In the above example, by having Bill change the experience of the past, he loses his opportunity to recognize and honor his soul’s journey in learning over several lifetimes that using force doesn’t work well. Higher spiritual revelations are replaced by conscious determinations (by the therapist) indicating what needs to be changed to be more acceptable. To me, the honesty of the experience is what is acceptable.

Many years ago, I was doing some informal work with a couple of women which resulted in my having a regression. I saw myself on a rocky cliff with a man whom I loved deeply. He suddenly lost footing and tumbled over the rocks and into the water below. I rushed down to try to rescue him but, because of a lack of strength and the harsh currents, I was unable to save him. At that moment, my practitioner guided me out of the water and after some healing words brought me back into the room. Of course, I was consciously aware that she was doing something totally against good regression training – but I decided to go along with her to see how I would respond.

The result of that experience was (1) I was unsure of what actually did take place: Did I drown? Did I come out of the water? I didn’t know. And (2), The experience was unresolved.

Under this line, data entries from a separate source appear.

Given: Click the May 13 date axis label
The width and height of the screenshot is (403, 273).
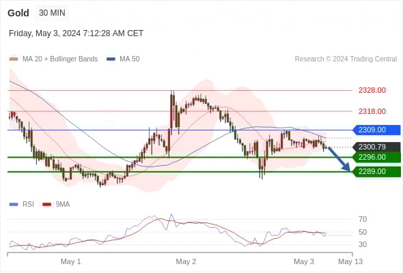Looking at the screenshot, I should click(x=350, y=261).
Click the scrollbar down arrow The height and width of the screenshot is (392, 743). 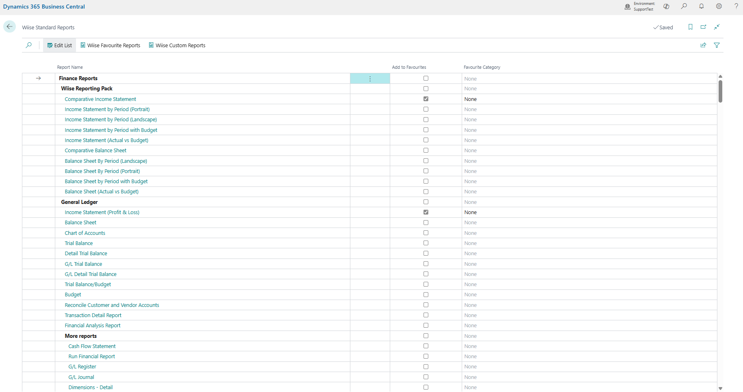click(x=720, y=388)
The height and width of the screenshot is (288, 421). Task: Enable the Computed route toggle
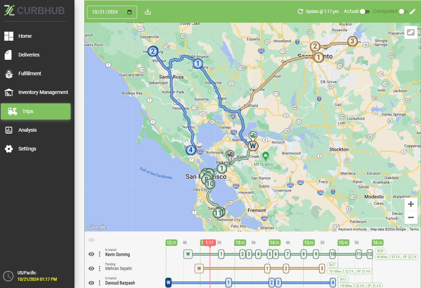point(403,12)
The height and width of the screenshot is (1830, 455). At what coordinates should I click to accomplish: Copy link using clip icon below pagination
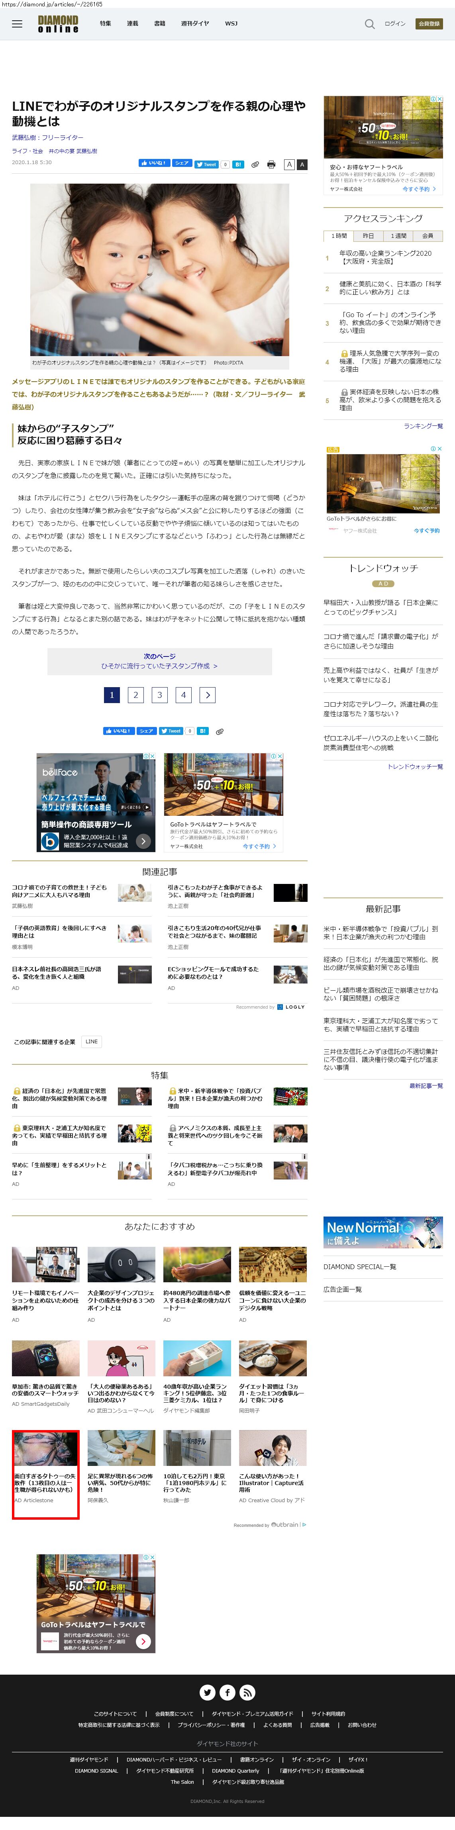pyautogui.click(x=220, y=731)
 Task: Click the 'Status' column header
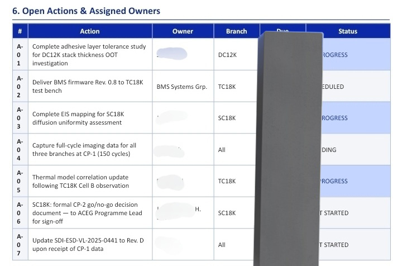point(348,31)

Because that lifetime and the experience was not a primary focus in my life, I simply let it go. It wasn’t until approximately 5 years later that, in another regression experience, that lifetime returned to memory. This time I stayed with the lifetime to see what actually did happen, and learned that I felt that I couldn’t live without him, and chose to let myself be carried away by the currents, drowning. From a Higher Self perspective, I learned that that soul and I had many lives bonded together and that one of my life lessons in that life was to learn that I could live alone, without him. Did I learn that life lesson in that life? No. And, it was important for me to honor that I did not learn that soul lesson then, and recognize that I have learned it in this life; I can live without him.

I don’t need to have my past changed; I want to learn from my past.